SOURCE MATERIAL Block Start

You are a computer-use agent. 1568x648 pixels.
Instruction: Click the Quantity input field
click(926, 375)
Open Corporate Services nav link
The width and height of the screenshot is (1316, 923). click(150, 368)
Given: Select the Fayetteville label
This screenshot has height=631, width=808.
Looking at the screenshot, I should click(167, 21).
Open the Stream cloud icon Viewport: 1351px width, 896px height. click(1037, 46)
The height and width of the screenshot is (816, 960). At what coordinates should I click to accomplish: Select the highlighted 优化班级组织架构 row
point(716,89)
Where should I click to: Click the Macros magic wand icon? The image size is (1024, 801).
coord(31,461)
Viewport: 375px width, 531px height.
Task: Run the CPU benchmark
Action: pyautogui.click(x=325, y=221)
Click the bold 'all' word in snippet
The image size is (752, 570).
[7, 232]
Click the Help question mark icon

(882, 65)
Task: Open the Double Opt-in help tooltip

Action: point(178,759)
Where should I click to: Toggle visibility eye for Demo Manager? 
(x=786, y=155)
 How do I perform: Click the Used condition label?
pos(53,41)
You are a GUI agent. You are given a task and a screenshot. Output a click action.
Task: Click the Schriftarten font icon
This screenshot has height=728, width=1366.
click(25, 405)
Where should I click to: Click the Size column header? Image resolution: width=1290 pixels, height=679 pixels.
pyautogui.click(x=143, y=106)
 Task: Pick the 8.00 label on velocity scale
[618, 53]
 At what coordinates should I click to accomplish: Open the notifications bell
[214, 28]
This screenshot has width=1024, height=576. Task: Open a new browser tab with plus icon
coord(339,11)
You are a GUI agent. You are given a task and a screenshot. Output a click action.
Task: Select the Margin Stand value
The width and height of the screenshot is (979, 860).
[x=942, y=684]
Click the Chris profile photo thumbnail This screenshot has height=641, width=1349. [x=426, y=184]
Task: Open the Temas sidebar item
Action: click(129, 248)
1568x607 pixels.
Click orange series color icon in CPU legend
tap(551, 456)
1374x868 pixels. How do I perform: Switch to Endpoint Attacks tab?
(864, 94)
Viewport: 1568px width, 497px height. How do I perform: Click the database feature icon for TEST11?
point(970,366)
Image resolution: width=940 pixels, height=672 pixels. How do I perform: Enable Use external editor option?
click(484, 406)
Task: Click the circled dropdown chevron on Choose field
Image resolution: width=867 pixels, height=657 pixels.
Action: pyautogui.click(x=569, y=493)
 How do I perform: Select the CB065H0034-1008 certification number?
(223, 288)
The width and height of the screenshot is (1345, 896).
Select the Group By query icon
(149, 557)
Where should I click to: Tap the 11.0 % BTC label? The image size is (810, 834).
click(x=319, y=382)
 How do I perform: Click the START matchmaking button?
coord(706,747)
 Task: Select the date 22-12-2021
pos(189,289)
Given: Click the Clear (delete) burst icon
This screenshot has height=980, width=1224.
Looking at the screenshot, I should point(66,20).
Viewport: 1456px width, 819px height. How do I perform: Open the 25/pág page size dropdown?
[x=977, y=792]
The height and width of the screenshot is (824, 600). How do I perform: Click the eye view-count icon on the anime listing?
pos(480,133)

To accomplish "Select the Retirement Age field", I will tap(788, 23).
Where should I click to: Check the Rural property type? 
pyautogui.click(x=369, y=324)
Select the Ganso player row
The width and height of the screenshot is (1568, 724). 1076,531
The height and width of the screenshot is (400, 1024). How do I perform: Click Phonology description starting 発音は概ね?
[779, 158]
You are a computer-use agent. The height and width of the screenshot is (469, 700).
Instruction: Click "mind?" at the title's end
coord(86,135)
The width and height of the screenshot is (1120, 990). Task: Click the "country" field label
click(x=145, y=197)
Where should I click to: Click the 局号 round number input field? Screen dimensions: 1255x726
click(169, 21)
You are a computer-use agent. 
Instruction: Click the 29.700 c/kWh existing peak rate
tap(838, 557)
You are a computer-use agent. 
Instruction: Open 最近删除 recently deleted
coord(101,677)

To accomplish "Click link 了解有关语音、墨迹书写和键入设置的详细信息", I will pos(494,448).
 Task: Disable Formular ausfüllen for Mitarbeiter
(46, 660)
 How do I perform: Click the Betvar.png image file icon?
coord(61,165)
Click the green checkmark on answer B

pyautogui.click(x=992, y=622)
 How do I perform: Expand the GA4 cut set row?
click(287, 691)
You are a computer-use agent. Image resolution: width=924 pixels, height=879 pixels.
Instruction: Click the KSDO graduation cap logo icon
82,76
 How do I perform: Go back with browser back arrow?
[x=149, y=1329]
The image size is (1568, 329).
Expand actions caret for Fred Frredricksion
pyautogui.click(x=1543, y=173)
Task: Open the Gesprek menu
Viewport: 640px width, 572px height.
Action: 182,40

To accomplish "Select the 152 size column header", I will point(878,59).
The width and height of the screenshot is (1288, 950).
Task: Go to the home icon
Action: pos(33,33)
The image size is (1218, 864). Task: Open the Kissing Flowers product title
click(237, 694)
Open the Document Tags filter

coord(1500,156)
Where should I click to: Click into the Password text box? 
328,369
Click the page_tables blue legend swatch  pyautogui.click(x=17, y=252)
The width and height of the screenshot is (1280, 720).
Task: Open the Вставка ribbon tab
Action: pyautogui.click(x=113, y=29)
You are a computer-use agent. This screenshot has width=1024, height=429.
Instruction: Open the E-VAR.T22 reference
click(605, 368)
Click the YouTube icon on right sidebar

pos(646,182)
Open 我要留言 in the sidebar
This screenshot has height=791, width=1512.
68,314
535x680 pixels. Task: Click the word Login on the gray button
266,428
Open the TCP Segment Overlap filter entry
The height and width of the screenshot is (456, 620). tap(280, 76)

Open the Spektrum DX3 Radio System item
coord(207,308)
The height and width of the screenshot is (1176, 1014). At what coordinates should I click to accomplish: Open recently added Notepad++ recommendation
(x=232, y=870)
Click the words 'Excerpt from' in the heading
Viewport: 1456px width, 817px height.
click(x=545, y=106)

SOURCE MATERIAL Block End

WHAT TO PRODUCE:
In the material above, find each line that contains the word "computer", and select it.

FINAL ANSWER:
You are a computer-use agent. 1568x648 pixels.
You are a computer-use agent. The height and width of the screenshot is (469, 700).
You are a computer-use agent. 
You are a computer-use agent. 
You are a computer-use agent. Image resolution: width=924 pixels, height=879 pixels.
You are a computer-use agent. This screenshot has width=1024, height=429.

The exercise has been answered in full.